Latest Developments:
- The Chair of the New York Joint Public Ethics Commission resigned. She was appointed by the Governor to the position in February. The Albany Times-Union reports that she told the Governor in June that she intended to resign as she never expected to serve more than six months as chair. JCOPE, which has responsibility for overseeing lobbying and ethics in the state, recently updated its policy concerning release of information about investigations.
- The North Carolina Utilities Commission issued its final rules [Attachment A] regarding “public utility expenditures on lobbying, advertising, political contributions, and other matters.” The rules essentially prohibit public utilities from recovering from its ratepayers “any direct or indirect expenditure” in connection with those items and require a certification to that effect from the utilities in every application for a change in rates. NC Policy Watch explains the evolution of the rules, which are a result of a 2018 petition.
In Case You Missed It:
- Alaska Won’t Appeal: The Associated Press reports that a spokesperson for the Alaska Department of Law indicated that the state will not appeal the recent 9th Circuit Court of Appeals decision that struck down certain Alaska campaign contribution limits. “‘The resources and risks to pursue a rehearing of the Ninth Circuit en banc, or a further appeal, are too great,’ she wrote. ‘We encourage the legislature to address this issue…’”

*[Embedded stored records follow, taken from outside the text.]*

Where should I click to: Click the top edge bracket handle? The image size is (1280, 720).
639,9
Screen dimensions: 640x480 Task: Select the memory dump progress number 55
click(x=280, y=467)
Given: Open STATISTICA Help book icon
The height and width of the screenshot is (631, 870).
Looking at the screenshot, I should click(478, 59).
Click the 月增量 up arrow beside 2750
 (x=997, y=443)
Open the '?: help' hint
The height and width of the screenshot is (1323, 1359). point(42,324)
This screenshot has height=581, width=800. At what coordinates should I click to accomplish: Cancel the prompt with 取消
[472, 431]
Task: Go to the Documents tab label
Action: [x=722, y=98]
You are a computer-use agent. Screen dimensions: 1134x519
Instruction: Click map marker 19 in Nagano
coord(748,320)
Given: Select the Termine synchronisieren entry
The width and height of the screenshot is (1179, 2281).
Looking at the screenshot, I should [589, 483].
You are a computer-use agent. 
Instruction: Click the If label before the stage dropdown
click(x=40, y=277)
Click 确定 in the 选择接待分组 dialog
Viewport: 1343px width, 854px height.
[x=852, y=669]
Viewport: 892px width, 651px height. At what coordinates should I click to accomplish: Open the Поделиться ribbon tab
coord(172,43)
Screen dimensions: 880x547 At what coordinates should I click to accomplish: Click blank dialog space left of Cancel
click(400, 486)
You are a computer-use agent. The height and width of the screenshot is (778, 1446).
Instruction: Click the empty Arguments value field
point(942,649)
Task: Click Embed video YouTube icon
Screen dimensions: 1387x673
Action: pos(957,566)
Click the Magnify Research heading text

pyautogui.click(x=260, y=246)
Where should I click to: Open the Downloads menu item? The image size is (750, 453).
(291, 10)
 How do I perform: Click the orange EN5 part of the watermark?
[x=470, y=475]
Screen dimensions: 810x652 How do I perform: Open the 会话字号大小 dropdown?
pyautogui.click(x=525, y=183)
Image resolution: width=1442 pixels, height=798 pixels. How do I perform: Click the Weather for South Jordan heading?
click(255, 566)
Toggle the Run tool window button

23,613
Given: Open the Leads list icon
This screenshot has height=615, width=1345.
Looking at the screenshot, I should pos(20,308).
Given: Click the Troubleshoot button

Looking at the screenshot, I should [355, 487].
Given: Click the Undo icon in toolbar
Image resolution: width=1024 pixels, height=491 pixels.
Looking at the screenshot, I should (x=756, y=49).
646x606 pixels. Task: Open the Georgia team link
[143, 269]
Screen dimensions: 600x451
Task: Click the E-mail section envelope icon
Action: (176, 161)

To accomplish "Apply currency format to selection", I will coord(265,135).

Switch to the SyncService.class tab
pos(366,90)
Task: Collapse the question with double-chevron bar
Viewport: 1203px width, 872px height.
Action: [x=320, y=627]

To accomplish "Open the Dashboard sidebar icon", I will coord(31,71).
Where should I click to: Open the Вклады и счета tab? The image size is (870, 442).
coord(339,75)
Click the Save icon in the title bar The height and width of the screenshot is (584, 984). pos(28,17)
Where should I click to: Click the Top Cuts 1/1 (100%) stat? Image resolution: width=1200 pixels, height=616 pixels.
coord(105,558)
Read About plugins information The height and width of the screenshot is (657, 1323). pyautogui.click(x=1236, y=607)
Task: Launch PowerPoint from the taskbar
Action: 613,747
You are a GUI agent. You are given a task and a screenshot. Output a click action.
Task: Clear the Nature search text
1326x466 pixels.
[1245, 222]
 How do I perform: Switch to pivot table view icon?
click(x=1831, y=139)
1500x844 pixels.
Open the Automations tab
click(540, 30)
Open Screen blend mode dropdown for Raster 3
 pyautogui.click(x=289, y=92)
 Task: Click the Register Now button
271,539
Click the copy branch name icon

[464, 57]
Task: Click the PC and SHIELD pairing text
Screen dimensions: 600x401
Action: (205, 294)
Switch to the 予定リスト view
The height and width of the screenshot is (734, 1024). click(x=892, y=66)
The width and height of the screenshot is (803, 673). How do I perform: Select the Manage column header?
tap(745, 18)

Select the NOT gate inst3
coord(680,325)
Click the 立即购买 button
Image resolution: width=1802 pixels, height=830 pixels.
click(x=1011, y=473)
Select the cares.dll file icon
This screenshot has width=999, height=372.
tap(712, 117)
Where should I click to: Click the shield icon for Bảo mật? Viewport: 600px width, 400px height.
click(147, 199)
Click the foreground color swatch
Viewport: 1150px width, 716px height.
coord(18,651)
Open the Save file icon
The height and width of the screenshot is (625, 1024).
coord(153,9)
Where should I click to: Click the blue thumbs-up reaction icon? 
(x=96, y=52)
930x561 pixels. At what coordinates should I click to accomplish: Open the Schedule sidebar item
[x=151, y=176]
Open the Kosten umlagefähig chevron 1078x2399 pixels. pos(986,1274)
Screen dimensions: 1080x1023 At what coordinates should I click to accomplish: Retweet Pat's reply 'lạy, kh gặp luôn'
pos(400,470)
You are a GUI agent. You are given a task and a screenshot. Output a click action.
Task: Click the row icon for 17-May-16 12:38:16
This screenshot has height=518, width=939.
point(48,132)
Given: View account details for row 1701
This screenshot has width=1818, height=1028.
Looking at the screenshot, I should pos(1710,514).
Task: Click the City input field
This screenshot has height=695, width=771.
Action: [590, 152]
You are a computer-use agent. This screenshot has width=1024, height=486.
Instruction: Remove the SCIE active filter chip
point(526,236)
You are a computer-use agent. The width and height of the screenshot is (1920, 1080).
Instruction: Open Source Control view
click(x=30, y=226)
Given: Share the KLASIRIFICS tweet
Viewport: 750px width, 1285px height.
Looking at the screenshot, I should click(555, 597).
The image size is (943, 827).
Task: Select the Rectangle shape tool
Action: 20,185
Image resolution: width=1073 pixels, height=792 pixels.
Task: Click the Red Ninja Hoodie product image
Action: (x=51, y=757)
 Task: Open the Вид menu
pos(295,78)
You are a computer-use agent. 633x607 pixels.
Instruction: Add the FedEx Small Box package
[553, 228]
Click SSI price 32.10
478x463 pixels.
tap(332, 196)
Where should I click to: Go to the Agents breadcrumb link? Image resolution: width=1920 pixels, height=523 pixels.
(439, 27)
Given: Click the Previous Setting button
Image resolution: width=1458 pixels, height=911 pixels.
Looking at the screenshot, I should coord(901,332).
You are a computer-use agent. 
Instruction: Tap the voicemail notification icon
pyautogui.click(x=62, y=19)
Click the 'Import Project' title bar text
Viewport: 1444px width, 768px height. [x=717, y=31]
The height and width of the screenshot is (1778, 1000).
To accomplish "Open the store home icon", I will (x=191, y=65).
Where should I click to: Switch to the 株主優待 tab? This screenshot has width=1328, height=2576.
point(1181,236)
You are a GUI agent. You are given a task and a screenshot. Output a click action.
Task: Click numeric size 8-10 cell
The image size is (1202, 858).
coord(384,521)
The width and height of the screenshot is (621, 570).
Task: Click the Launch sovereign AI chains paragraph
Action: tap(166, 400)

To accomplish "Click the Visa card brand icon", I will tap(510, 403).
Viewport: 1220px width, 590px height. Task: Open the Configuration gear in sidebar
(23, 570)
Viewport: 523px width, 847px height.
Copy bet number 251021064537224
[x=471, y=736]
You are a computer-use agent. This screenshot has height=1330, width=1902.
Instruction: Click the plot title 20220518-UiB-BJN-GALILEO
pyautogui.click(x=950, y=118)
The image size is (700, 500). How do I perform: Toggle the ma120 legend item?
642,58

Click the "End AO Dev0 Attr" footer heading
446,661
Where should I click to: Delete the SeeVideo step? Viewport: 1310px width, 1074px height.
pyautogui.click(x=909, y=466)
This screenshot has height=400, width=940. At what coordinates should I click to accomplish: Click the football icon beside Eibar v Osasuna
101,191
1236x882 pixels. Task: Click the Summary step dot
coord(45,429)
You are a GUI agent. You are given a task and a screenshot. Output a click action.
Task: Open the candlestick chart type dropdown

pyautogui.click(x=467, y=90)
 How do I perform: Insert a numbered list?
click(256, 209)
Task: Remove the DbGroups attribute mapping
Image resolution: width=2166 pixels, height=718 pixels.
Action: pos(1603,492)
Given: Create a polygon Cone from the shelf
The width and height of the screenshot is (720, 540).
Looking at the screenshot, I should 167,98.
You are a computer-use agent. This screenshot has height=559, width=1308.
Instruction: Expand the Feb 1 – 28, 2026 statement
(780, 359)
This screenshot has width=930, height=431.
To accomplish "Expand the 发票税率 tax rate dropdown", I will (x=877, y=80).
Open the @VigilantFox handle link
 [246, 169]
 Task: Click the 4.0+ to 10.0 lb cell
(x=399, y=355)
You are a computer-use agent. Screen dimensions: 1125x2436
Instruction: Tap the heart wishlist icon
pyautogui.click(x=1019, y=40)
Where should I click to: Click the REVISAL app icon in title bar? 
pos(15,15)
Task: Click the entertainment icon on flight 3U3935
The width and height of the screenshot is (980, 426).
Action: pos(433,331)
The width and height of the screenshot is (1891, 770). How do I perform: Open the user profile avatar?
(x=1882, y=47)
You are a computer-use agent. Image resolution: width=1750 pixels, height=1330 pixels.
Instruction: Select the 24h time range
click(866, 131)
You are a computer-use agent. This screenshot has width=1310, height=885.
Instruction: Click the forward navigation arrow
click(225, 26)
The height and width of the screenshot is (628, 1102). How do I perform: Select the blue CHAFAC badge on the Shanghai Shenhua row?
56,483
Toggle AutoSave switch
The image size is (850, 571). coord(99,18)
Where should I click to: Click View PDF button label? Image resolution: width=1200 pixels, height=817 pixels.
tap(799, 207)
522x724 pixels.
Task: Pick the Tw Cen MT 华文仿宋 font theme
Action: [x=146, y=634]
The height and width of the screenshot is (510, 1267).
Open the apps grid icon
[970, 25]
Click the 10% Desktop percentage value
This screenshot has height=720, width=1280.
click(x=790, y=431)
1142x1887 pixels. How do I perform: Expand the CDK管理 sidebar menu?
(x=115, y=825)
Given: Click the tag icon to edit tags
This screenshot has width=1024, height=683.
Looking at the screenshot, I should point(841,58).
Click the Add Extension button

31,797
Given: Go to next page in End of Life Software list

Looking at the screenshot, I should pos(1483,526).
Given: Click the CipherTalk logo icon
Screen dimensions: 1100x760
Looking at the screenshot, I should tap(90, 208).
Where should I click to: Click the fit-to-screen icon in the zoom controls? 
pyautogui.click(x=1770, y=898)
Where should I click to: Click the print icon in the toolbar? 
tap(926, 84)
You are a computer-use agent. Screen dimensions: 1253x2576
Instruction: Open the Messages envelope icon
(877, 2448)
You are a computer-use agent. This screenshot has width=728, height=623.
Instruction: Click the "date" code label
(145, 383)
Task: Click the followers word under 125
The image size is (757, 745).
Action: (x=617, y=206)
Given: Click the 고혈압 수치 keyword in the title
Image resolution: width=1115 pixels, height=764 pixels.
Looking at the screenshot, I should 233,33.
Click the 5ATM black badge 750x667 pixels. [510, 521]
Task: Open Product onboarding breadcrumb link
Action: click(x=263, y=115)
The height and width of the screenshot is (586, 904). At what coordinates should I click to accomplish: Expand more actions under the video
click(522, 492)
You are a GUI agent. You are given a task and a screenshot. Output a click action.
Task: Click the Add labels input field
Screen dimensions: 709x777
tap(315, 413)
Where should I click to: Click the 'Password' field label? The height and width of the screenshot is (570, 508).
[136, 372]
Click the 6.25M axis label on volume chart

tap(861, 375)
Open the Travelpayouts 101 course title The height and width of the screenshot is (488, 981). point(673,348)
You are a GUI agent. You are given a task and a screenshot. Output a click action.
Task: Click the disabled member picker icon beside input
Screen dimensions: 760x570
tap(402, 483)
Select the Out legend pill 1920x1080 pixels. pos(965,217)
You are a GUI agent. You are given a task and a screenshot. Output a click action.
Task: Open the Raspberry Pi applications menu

- Foreign Agents Contribute: OpenSecrets.org discloses that registered foreign agents and lobbyists for companies with foreign parents made $33.5 million in political contributions during the 2020 election cycle. The article points out that “Foreign nationals are prohibited by federal law from making contributions to political groups or campaigns to influence U.S. elections.” The $33.5 million contributed includes “contributions to federal-level campaigns as well as outside groups like political action committees and super PACs that are registered with the FEC. PACs affiliated with firms of registered foreign agents contributed even more.”
- Ethics Collections: The Columbia Post and Courier reports that the South Carolina Ethics Commission is owed fines totaling “(n)early $2.9 million racked up by 370 politicians, local officials and various deadbeats who refuse to pay up.” The commission has been desperately trying to get officials “to file campaign reports and ethics disclosures that state law requires of public officials.” The commission is not alone; the “state House and Senate ethics committees, which initially handle ethics complaints against legislators, have scores of debtors.”
- Punishing Personal Use: Leadership of the California Fair Political Practices Commission, in an opinion piece in the East Bay Times, urges that penalties for personal use of campaign funds be revised to be proportionate to the offense. According to the article, current law provides that “the candidate who misspends campaign funds on themselves faces the same maximum fines as the candidate who accidentally makes a campaign reporting mistake. The fine for both is $5,000 per violation.” A bill before the legislature would increase penalties when campaign funds are spent for an “egregious personal benefit.”
- No Prison for Personal Use: A North Carolina legislator, who used $365,000 of his campaign funds for personal use, must “pay a $1,000 fine and avoid getting in trouble again for the next two years. The Charlotte News & Observer reports that “he took the money in order to prop up his struggling farm.” As part of the plea agreement with the U.S. Department of Justice, he must also repay the $365,000 that he took.
- Ethics in Focus: The San Gabriel Valley Tribune reveals that the City of El Monte, California removed a city council member “from her position as mayor pro tem and revoked her membership in outside commissions this week in response to allegations that she accepted thousands of dollars in gifts form a lobbyist.” The council will consider new measures to regulate ethics, “including lobbyist registration, gift limits and a revolving door policy — at its first meeting in September.”